The Fayette Citizen-Opinion Page
Wednesday, March 22, 2000
Gagging on gnats and swallowing camels

By DAVE HAMRICK
Editor-at-large

I hear the Census Bureau's phone lines have been jammed with people wanting to complain about the intrusiveness of the questions on this year's Census.

In one way, I can understand that perfectly well.

In the first place, the Constitution doesn't authorize the federal government to ask all those questions.

In the second place, people of conservative bent realize the only reason all those questions are being asked is so our Big Brother bureaucrats can figure out where the money is, for the main purpose of taking it away from those who earned it and giving it to those who didn't.

It's called redistribution of the wealth. Look it up; it's in all of Marx's writings.

But what mystifies me when there's a big reaction to something the government does is how people decide what to get riled up about.

Frankly, I can't get too worked up about the Census in a negative way. It's just numbers. If you want the numbers used responsibly, elect conservatives to national offices, and stay involved enough to keep them under control.

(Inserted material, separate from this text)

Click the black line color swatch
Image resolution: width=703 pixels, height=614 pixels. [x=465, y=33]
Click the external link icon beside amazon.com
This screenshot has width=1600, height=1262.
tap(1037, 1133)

But here are a few items that people across the country have not jammed the phone lines about, which really leaves me scratching my head:

The selling of our nuclear secrets to avowed enemies of all that the United States stands for, i.e. the communist Chinese government, not by some Benedict Arnold lab guy, but by the president of the United States, for campaign contributions.

It seems like a pretty big deal to me, but it raised nary a ripple in the pond of public opinion.

Social Security. I shouldn't even have to say more on the subject, but apparently people still don't realize the degree to which our government is robbing us blind. We're paying 15 percent of our incomes into a system that allegedly will repay the money after we retire — if we are lucky enough to live long enough —at an average return of less than 2 percent.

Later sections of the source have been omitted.